Saved data entries:
□ □ □ □

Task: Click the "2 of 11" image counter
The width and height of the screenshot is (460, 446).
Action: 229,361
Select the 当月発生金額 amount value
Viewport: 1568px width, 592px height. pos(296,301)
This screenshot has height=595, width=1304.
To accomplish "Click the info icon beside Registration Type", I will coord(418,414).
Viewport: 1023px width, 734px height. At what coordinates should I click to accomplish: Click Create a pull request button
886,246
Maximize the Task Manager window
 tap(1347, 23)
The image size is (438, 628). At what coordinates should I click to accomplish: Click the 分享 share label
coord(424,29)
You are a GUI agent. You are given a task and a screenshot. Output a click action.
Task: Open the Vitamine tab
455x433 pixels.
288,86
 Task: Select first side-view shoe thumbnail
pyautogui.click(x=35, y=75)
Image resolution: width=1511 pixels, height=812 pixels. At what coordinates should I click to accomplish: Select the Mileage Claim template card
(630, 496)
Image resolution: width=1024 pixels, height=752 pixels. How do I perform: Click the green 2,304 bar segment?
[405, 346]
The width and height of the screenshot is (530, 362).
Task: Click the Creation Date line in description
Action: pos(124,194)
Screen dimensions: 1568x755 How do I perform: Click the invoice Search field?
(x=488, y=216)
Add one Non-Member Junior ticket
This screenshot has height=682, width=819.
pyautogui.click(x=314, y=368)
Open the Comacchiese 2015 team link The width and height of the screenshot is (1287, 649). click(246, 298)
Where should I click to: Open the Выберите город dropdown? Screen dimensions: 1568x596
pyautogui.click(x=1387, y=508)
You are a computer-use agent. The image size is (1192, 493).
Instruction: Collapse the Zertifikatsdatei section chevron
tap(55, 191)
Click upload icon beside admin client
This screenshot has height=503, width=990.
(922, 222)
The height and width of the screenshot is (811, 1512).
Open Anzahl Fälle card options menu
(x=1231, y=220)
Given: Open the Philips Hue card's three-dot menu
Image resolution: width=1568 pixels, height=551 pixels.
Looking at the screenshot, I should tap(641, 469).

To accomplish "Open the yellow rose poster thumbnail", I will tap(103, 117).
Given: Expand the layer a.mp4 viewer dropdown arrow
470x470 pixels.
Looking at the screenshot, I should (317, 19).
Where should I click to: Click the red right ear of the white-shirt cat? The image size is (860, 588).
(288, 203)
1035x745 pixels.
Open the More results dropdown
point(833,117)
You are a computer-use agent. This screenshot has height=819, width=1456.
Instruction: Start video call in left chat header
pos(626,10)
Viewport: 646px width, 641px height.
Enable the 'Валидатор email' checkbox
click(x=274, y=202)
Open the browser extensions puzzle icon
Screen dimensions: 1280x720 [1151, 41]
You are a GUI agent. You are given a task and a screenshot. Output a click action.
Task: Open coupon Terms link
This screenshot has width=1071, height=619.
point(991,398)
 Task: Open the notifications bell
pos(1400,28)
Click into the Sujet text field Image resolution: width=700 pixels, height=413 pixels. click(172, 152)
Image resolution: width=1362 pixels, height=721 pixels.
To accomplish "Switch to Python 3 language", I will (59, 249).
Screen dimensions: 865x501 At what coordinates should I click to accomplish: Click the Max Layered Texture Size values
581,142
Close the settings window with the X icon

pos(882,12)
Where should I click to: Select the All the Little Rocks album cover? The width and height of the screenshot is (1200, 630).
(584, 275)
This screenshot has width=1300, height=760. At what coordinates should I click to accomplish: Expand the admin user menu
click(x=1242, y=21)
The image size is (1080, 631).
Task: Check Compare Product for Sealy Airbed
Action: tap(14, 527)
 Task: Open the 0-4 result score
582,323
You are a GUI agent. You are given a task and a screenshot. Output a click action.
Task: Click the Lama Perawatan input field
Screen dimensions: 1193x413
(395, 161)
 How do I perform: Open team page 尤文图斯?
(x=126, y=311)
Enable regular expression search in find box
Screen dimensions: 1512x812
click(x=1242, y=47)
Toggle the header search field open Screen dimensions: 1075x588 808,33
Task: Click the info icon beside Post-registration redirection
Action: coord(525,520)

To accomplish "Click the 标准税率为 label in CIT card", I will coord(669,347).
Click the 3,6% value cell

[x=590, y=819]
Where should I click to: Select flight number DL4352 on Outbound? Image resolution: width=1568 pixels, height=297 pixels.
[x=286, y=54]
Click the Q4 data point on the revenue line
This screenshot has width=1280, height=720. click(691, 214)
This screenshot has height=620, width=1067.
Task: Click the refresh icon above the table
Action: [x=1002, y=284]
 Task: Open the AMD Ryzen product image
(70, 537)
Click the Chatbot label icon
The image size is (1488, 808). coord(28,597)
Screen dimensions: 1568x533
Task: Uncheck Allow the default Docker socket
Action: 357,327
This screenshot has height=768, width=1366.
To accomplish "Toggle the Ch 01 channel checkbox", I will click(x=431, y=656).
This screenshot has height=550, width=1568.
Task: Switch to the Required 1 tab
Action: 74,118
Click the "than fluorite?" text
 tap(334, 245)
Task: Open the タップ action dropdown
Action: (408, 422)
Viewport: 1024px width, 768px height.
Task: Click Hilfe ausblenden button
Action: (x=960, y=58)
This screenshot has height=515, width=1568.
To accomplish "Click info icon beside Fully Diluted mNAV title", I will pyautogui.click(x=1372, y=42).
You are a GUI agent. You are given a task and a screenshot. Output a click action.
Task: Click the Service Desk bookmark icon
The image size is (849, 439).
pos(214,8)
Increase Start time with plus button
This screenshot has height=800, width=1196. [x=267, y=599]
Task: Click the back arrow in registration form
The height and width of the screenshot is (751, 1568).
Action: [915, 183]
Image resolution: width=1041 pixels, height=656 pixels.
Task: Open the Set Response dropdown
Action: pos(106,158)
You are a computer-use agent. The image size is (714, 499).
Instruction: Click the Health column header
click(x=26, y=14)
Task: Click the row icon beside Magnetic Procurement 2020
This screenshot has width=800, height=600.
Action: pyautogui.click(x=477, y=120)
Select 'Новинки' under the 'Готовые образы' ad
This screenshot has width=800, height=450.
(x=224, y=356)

□ □ □ □

GOAL OF THE EXERCISE
Report how many lines of the entries include the word "computer", and let the number stand alone.

OUTPUT FOR THIS TASK
3